Stored data ::
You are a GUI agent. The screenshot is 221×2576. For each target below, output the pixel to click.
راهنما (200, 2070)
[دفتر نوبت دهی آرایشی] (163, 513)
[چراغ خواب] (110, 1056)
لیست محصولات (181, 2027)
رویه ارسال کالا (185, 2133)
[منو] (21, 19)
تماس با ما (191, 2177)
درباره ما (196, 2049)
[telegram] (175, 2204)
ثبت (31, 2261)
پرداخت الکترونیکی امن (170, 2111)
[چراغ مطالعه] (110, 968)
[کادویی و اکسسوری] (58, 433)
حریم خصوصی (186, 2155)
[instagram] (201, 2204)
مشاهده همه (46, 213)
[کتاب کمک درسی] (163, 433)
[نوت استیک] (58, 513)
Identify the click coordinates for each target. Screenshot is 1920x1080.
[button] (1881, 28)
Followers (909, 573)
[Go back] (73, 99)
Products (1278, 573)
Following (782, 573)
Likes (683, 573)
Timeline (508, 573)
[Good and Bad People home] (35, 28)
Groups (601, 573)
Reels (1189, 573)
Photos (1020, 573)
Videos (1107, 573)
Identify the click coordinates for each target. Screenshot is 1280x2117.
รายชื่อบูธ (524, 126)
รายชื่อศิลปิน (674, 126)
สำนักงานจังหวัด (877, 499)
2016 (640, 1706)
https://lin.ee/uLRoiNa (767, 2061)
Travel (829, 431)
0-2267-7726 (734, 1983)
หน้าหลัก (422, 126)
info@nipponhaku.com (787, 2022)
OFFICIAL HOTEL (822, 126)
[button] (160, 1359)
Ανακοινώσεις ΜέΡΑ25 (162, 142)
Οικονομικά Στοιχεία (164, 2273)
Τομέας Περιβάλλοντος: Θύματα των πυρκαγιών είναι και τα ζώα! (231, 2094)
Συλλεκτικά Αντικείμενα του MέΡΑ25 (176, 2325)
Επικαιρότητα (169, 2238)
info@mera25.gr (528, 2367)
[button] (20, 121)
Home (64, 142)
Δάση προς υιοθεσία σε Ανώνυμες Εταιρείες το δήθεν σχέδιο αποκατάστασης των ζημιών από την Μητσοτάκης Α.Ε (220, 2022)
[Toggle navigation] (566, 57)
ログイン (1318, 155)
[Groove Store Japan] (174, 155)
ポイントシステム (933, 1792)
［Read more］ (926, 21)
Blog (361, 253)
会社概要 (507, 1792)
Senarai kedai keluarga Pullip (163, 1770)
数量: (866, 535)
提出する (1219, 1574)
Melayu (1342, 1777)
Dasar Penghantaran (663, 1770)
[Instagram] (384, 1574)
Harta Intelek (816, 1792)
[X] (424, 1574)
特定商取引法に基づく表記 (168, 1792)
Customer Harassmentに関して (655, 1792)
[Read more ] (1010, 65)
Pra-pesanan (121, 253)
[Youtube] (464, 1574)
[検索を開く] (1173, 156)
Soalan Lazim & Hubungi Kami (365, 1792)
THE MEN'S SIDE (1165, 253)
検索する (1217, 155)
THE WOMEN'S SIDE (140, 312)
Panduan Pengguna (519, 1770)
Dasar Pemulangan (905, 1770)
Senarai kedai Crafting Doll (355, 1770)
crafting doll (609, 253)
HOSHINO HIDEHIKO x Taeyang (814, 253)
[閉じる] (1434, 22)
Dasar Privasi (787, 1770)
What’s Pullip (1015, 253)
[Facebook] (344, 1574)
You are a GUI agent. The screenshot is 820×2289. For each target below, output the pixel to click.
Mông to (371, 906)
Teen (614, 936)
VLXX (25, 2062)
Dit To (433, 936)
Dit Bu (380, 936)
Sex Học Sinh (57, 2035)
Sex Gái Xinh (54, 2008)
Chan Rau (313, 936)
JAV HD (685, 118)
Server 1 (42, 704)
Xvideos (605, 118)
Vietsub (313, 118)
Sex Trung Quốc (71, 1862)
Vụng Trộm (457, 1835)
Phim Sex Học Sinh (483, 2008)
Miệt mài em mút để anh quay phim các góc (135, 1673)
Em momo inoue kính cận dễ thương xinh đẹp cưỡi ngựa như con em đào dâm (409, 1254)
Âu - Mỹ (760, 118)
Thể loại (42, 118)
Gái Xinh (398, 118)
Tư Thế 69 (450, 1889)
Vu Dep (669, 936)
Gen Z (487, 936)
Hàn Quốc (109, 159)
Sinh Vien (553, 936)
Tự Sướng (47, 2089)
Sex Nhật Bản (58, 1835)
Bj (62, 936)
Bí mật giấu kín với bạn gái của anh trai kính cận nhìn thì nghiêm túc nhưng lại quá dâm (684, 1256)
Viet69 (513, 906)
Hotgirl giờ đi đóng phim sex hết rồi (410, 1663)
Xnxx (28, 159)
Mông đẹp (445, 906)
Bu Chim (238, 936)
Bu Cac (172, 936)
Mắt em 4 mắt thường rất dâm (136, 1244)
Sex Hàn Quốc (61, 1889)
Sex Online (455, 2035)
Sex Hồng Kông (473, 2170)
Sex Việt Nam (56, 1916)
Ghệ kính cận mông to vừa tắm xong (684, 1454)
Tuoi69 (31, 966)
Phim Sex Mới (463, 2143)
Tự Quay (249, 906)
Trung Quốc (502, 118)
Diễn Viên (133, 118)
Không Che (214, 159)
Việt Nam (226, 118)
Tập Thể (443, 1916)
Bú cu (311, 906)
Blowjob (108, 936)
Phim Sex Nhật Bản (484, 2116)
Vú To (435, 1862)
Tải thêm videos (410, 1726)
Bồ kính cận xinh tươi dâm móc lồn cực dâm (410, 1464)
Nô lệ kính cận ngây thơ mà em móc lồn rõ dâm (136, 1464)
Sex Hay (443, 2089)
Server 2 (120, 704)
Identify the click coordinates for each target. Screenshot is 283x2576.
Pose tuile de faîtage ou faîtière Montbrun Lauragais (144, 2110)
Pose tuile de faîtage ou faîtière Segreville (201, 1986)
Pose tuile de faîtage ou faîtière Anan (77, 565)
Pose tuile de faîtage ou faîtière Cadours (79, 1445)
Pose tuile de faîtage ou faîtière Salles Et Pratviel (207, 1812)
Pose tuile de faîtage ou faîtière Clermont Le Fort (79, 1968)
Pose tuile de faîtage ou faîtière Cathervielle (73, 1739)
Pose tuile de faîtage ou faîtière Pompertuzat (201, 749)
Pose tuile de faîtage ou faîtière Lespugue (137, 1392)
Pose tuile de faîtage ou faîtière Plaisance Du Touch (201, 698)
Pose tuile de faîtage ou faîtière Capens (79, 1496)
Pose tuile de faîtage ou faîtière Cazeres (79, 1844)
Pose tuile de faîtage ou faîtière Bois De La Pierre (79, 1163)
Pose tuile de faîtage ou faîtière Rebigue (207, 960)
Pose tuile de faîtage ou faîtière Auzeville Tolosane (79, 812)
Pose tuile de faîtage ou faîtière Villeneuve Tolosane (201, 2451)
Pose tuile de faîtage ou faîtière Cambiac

Assignment ::
Reproduce the entries exactly, dropping nothing.

Output for this task ::
You are a GUI agent. The screenshot is 221×2576. For each target below, output the pixel to click.
راهنما (200, 2070)
[دفتر نوبت دهی آرایشی] (163, 513)
[چراغ خواب] (110, 1056)
لیست محصولات (181, 2027)
رویه ارسال کالا (185, 2133)
[منو] (21, 19)
تماس با ما (191, 2177)
درباره ما (196, 2049)
[telegram] (175, 2204)
ثبت (31, 2261)
پرداخت الکترونیکی امن (170, 2111)
[چراغ مطالعه] (110, 968)
[کادویی و اکسسوری] (58, 433)
حریم خصوصی (186, 2155)
[instagram] (201, 2204)
مشاهده همه (46, 213)
[کتاب کمک درسی] (163, 433)
[نوت استیک] (58, 513)
Identify the click coordinates for each target. Screenshot is 1920x1080.
[button] (1881, 28)
Followers (909, 573)
[Go back] (73, 99)
Products (1278, 573)
Following (782, 573)
Likes (683, 573)
Timeline (508, 573)
[Good and Bad People home] (35, 28)
Groups (601, 573)
Reels (1189, 573)
Photos (1020, 573)
Videos (1107, 573)
Identify the click coordinates for each target. Screenshot is 1280x2117.
รายชื่อบูธ (524, 126)
รายชื่อศิลปิน (674, 126)
สำนักงานจังหวัด (877, 499)
2016 (640, 1706)
https://lin.ee/uLRoiNa (767, 2061)
Travel (829, 431)
0-2267-7726 (734, 1983)
หน้าหลัก (422, 126)
info@nipponhaku.com (787, 2022)
OFFICIAL HOTEL (822, 126)
[button] (160, 1359)
Ανακοινώσεις ΜέΡΑ25 (162, 142)
Οικονομικά Στοιχεία (164, 2273)
Τομέας Περιβάλλοντος: Θύματα των πυρκαγιών είναι και τα ζώα! (231, 2094)
Συλλεκτικά Αντικείμενα του MέΡΑ25 (176, 2325)
Επικαιρότητα (169, 2238)
info@mera25.gr (528, 2367)
[button] (20, 121)
Home (64, 142)
Δάση προς υιοθεσία σε Ανώνυμες Εταιρείες το δήθεν σχέδιο αποκατάστασης των ζημιών από την Μητσοτάκης Α.Ε (220, 2022)
[Toggle navigation] (566, 57)
ログイン (1318, 155)
[Groove Store Japan] (174, 155)
ポイントシステム (933, 1792)
［Read more］ (926, 21)
Blog (361, 253)
会社概要 (507, 1792)
Senarai kedai keluarga Pullip (163, 1770)
数量: (866, 535)
提出する (1219, 1574)
Melayu (1342, 1777)
Dasar Penghantaran (663, 1770)
[Instagram] (384, 1574)
Harta Intelek (816, 1792)
[X] (424, 1574)
特定商取引法に基づく表記 (168, 1792)
Customer Harassmentに関して (655, 1792)
[Read more ] (1010, 65)
Pra-pesanan (121, 253)
[Youtube] (464, 1574)
[検索を開く] (1173, 156)
Soalan Lazim & Hubungi Kami (365, 1792)
THE MEN'S SIDE (1165, 253)
検索する (1217, 155)
THE WOMEN'S SIDE (140, 312)
Panduan Pengguna (519, 1770)
Dasar Pemulangan (905, 1770)
Senarai kedai Crafting Doll (355, 1770)
crafting doll (609, 253)
HOSHINO HIDEHIKO x Taeyang (814, 253)
[閉じる] (1434, 22)
Dasar Privasi (787, 1770)
What’s Pullip (1015, 253)
[Facebook] (344, 1574)
You are a GUI agent. The screenshot is 820×2289. For each target below, output the pixel to click.
Mông to (371, 906)
Teen (614, 936)
VLXX (25, 2062)
Dit To (433, 936)
Dit Bu (380, 936)
Sex Học Sinh (57, 2035)
Sex Gái Xinh (54, 2008)
Chan Rau (313, 936)
JAV HD (685, 118)
Server 1 (42, 704)
Xvideos (605, 118)
Vietsub (313, 118)
Sex Trung Quốc (71, 1862)
Vụng Trộm (457, 1835)
Phim Sex Học Sinh (483, 2008)
Miệt mài em mút để anh quay phim các góc (135, 1673)
Em momo inoue kính cận dễ thương xinh đẹp cưỡi ngựa như con em đào dâm (409, 1254)
Âu - Mỹ (760, 118)
Thể loại (42, 118)
Gái Xinh (398, 118)
Tư Thế 69 (450, 1889)
Vu Dep (669, 936)
Gen Z (487, 936)
Hàn Quốc (109, 159)
Sinh Vien (553, 936)
Tự Sướng (47, 2089)
Sex Nhật Bản (58, 1835)
Bj (62, 936)
Bí mật giấu kín với bạn gái của anh trai kính cận nhìn thì nghiêm túc nhưng lại quá dâm (684, 1256)
Viet69 (513, 906)
Hotgirl giờ đi đóng phim sex hết rồi (410, 1663)
Xnxx (28, 159)
Mông đẹp (445, 906)
Bu Chim (238, 936)
Bu Cac (172, 936)
Mắt em 4 mắt thường rất dâm (136, 1244)
Sex Hàn Quốc (61, 1889)
Sex Online (455, 2035)
Sex Hồng Kông (473, 2170)
Sex Việt Nam (56, 1916)
Ghệ kính cận mông to vừa tắm xong (684, 1454)
Tuoi69 (31, 966)
Phim Sex Mới (463, 2143)
Tự Quay (249, 906)
Trung Quốc (502, 118)
Diễn Viên (133, 118)
Không Che (214, 159)
Việt Nam (226, 118)
Tập Thể (443, 1916)
Bú cu (311, 906)
Blowjob (108, 936)
Phim Sex Nhật Bản (484, 2116)
Vú To (435, 1862)
Tải thêm videos (410, 1726)
Bồ kính cận xinh tươi dâm móc lồn cực dâm (410, 1464)
Nô lệ kính cận ngây thơ mà em móc lồn rõ dâm (136, 1464)
Sex Hay (443, 2089)
Server 2 (120, 704)
Identify the click coordinates for each target. Screenshot is 283x2576.
Pose tuile de faîtage ou faîtière Montbrun Lauragais (144, 2110)
Pose tuile de faîtage ou faîtière Segreville (201, 1986)
Pose tuile de faîtage ou faîtière Anan (77, 565)
Pose tuile de faîtage ou faîtière Cadours (79, 1445)
Pose tuile de faîtage ou faîtière Salles Et Pratviel (207, 1812)
Pose tuile de faîtage ou faîtière Clermont Le Fort (79, 1968)
Pose tuile de faîtage ou faîtière Cathervielle (73, 1739)
Pose tuile de faîtage ou faîtière Pompertuzat (201, 749)
Pose tuile de faîtage ou faîtière Lespugue (137, 1392)
Pose tuile de faîtage ou faîtière Plaisance Du Touch (201, 698)
Pose tuile de faîtage ou faîtière Capens (79, 1496)
Pose tuile de faîtage ou faîtière Cazeres (79, 1844)
Pose tuile de faîtage ou faîtière Bois De La Pierre (79, 1163)
Pose tuile de faîtage ou faîtière Rebigue (207, 960)
Pose tuile de faîtage ou faîtière Auzeville Tolosane (79, 812)
Pose tuile de faîtage ou faîtière Villeneuve Tolosane (201, 2451)
Pose tuile de faîtage ou faîtière Cambiac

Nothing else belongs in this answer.